• **TEKS BERITA**:

Polisi AS Pembunuh George Floyd Divonis Bersalah, Terancam 40 Tahun Bui

Reporter : Ahmad Baiquni
Rabu, 21 April 2021 13:52
Polisi AS Pembunuh George Floyd Divonis Bersalah, Terancam 40 Tahun Bui
Derek terancam hukuman puluhan tahun dengan tiga dakwaan yang dinyatakan terbukti.

Dream - Mantan polisi Minneapolis, Derek Chauvin, 45 tahun, dinyatakan bersalah atas pembunuhan George Floyd, seorang warga kulit hitam. Dia dihukum atas tiga dakwaan sekaligus yang seluruhnya dinyatakan terbukti.

Chauvin dihukum bersalah atas upaya pembunuhan tidak disengaja tingkat dua, pembunuhan tingkat tiga dan tingkat dua. Putusan dijatuhkan setelah juri melakukan perundingan selama 10 jam, dua hari sebelum sidang vonis digelar.

Mengenakan masker di Gedung Pengadilan Hennepin County di Minneapolis, Chauvin tidak menunjukkan reaksi apapun terhadap putusan tersebut. Jaminannya dicabut dan dia diborgol kemudian dikeluarkan dari pengadilan melalui pintu samping.

• **URAIAN TUGAS**: Tuliskan setiap dakwaan terhadap Chauvin yang dinyatakan terbukti menurut teks berita.

• **INFORMASI YANG DIBERIKAN**:
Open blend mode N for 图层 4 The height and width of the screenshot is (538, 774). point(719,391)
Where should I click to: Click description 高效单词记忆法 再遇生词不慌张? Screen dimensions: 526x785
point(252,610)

• **HASIL TUGAS**:
- Upaya pembunuhan tidak disengaja tingkat dua
- Pembunuhan tingkat tiga
- Pembunuhan tingkat dua